最初にサーブレットとCGIの違いやサーブレットの起動方法に触れ、サーブレットの動作原理を説明する。次にサーブレット/JSPの実行環境としてTomcatを紹介し、TomcatのWindows、UNIX/Linux両プラットフォーム上でのインストール方法、設定について触れる。Tomcatの設定の解説は詳細で、実システムで採用する際には有益な情報となるだろう。
サーブレットについては、簡単なプログラミングからデータベースとの接続までを。JSPについても基礎を一通り学習できる。JSPカスタムタグについても分かりやすく整理して解説されており、これからJSPカスタムタグを入門したい人によい内容だろう。デプロイメントディスクリプタに関する解説も詳細だ。
700ページを超えるかなりのボリュームだが、理解を助ける図版や画面、コードが多用されているし、レイアウトも読み手を考えたものになっているので、読み疲れることはないだろう。ただ、サンプルコードの入ったCD-ROMが添付されていないので、コードをそのまま転用したい人には残念だ。本書は刊行が2001年であり、サーブレット/JSPの最新バージョンで開発を行いたい人には情報が古い。基礎を理解するための1冊として割り切って、最新情報は次に解説する『モア・サーブレット&JSP』に譲りたい。
サーブレットとJSPの連携を理解したい人に |
プロフェッショナルJSP (上) 基本編 サイモン・ブラウン他著 松本庄司監修 トップスタジオ訳 インプレス 2001年12月 ISBN4-8443-1583-8 4200円 |
「プロフェッショナルJSP」というタイトルだが、実はEJBを除いたサーバ・サイドJava全般にわたったテーマを扱っている。
本書の特徴は、MVCモデルの理解を進めたうえで、サーブレットとJSPの使い方(連携方法)について解説を行っている点だ。サーブレットとJSPそれぞれ単体の理解はできていても、実際のシステム構築でどのように組み合わせて使うかの指針が理解できていないままコーディングを行うと、とんでもない落とし穴に陥って苦労することになる。その点、本書の内容をしっかり押さえれば、そのコツをつかむきっかけにはなるだろう。
Servlet 2.3、JSP 1.2の最新仕様やJSPカスタムタグの作成と実例についても触れているが、このあたりの詳しさは『モア・サーブレット&JSP』に軍配が上がる。付録には、サーブレットやJSPのAPIのリファレンス、サーブレット/JSPでの日本語処理などが掲載されており、開発現場に必要な情報が網羅されていると評価できる。
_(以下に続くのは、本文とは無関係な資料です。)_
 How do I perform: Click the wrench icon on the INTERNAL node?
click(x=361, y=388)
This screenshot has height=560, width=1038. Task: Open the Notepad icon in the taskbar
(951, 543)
本書は、サーブレット/JSPの入門書というより、基礎をある程度理解したうえで、実際の開発に必要なWebシステム全体の構造の理解、サーブレットとJSPの連携やJavaBeansの活用、コーディングのコツなどを学習する教材としてお薦めする。
最新情報を把握したい人のための1冊 |
モア・サーブレット&JSP マーティ・ホール著 岩谷宏訳 ソフトバンクパブリッシング 2002年6月 ISBN4-7973-1989-5 5200円 |
本書は同じくソフトバンクパブリッシングから2年前に刊行された『コア・サーブレット&JSP』の続編である。続編ではあるが、前著と重複する部分も多い。第一部は前著の要約としての位置付けなので、サーバ・サイドJavaの基本的なスキルを持った人であればここを読めば前著は必要ないだろう。ただ、これから基礎を学ぶ人であれば前著と併せて読むことをお薦めする。
Servlet 2.3/JSP 1.2のフィルタやリスナーといった新機能の解説や、Tomcat 4.xの最新のコンフィグレーション、SSL認証をはじめとするセキュリティにも詳しく触れている。サーブレット/JSPの全体を網羅したい人よりは、開発に必要な最新情報を逃したくない人にお薦めする。
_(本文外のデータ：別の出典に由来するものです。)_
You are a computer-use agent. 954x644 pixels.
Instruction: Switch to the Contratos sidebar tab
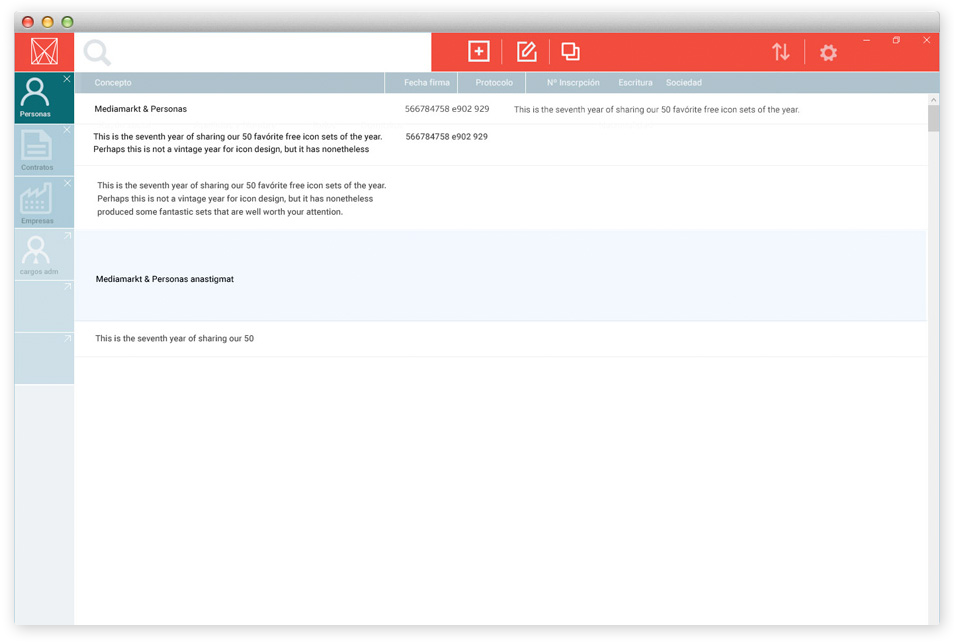click(36, 150)
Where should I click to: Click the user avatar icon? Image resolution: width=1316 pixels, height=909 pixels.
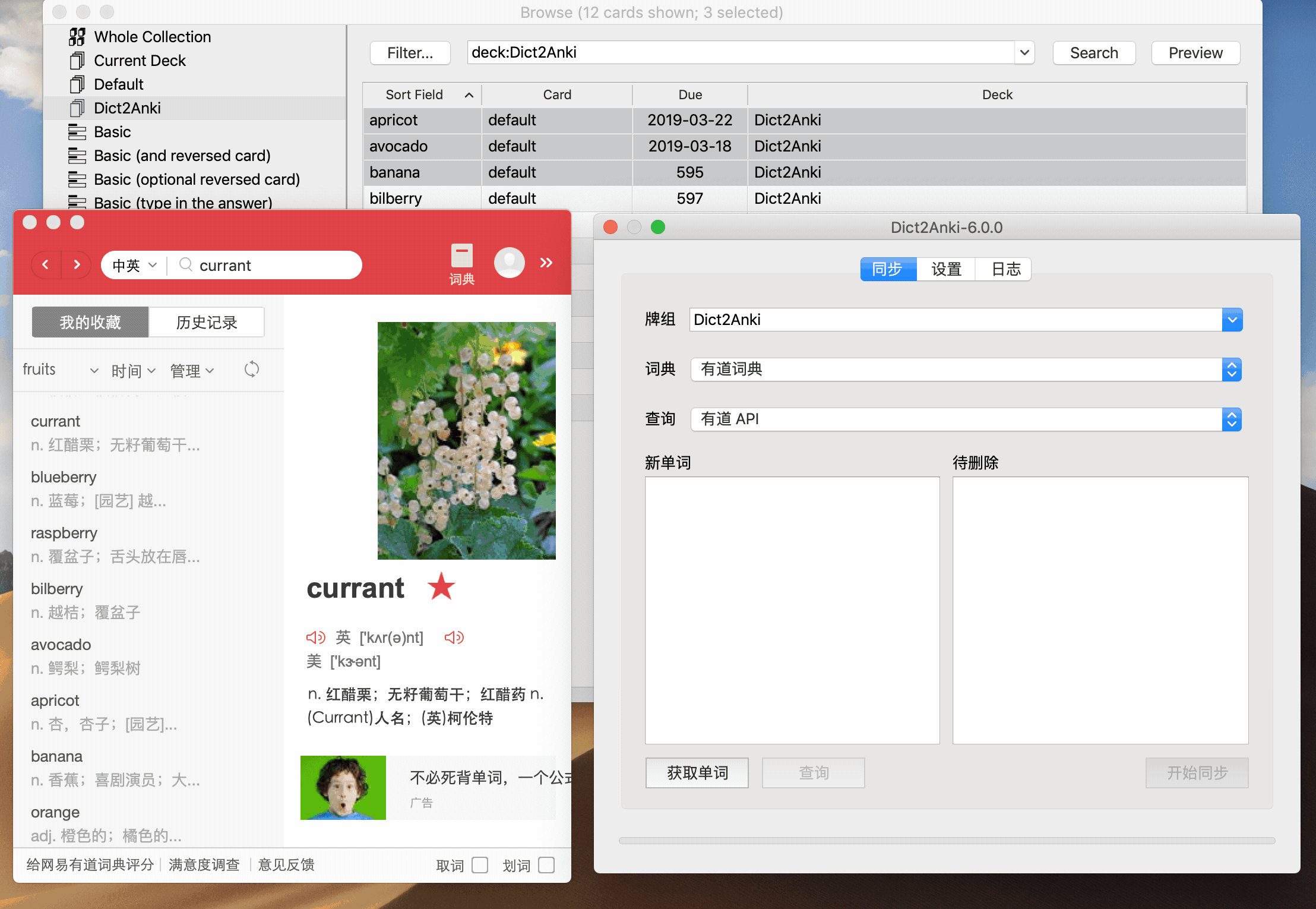point(510,262)
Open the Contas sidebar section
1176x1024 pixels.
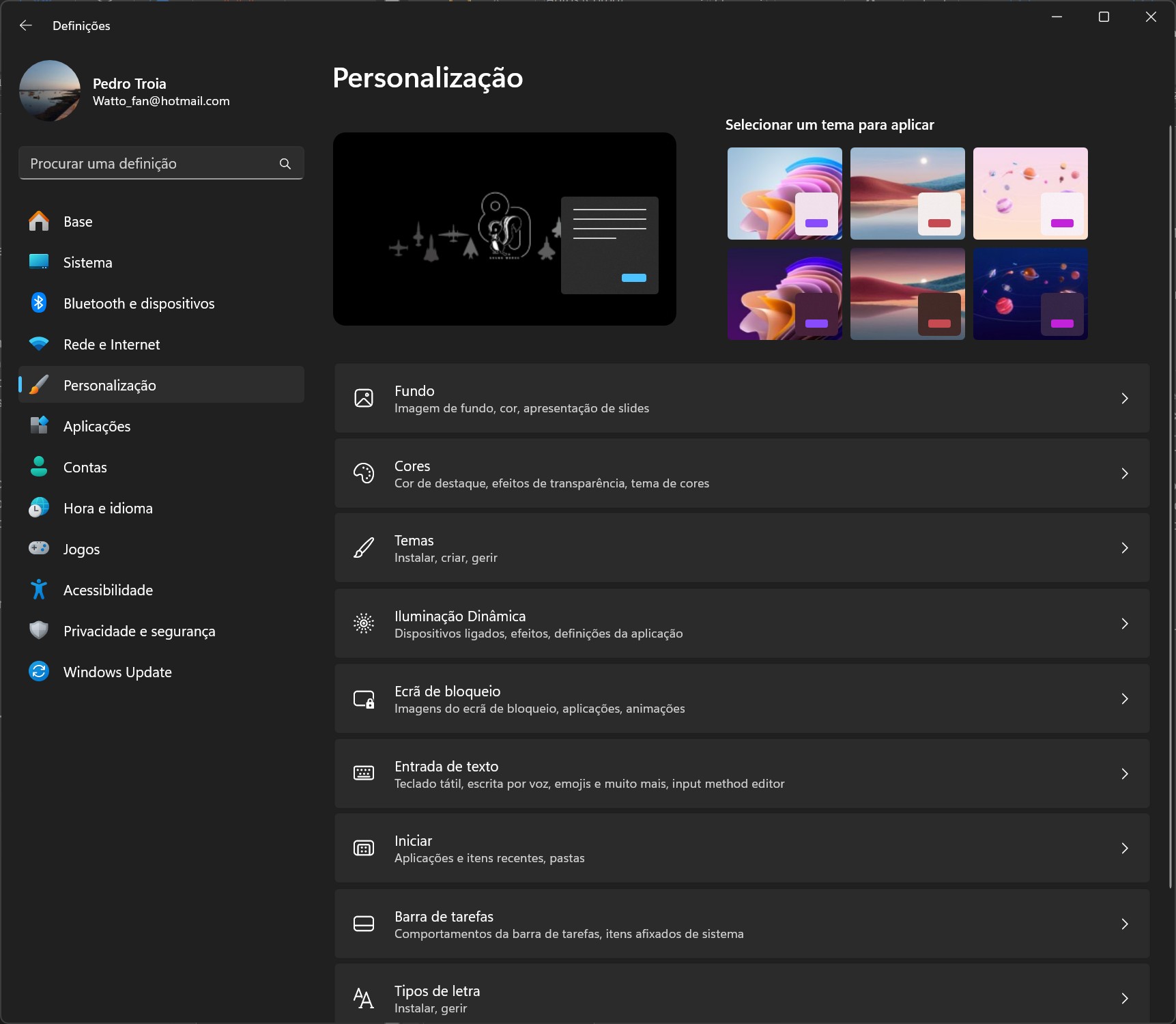85,468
うれしいのは、本書のサポートページが存在していることだ。サポートページからは、原書のサポートページ、翻訳者のサポートページのどちらにも行ける。また、本書にはCD-ROMは付属していないが、サポートページから本書で使用しているソースコードがダウンロードできるようになっている。また、翻訳書とは思えない自然な文章で非常に読みやすい点も評価したい。
会社の書棚に1冊置いておきたい便利な1冊 |
JSPハンドブック 山田祥寛著 ソフトバンクパブリッシング 2002年6月 ISBN4-7973-1987-9 2200円 |
本書は2通りの用途で使える書籍だ。1つはJSPの基礎の理解のために、もう1つはJSPで開発を行う際のリファレンスとしてである。これはあくまで筆者の見解だが、限られた紙面を考えるとできればリファレンスに徹してほしかった。しかし、JSPの基礎からよく使うライブラリのリファレンス、ライブラリの実際の使用例としてのサンプルコード、インストール方法、データベースとの接続など、なんでもありのハンドブックは現場の開発者には大変重宝するかもしれない。必ずしも頭から読む必要はなく、必要なところを引いて読める点が良い。
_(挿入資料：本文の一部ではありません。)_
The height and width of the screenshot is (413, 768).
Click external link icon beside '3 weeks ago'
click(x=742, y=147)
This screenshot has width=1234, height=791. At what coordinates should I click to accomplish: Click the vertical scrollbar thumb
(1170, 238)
リファレンスの章では、オブジェクトをカテゴリや機能別に引くことができるので非常に使いやすい。サンプルコードも実用的なものが多く、会社の書棚に1冊置いておくと便利な1冊だろう。JSPの基礎は非常に分かりやすく解説している。これからJSPを学ぶ新人SE・プログラマに読ませても役立つだろうが、あくまでサーブレット/JSPをしっかり学ぶ前のとっかかりの教材と考えたい。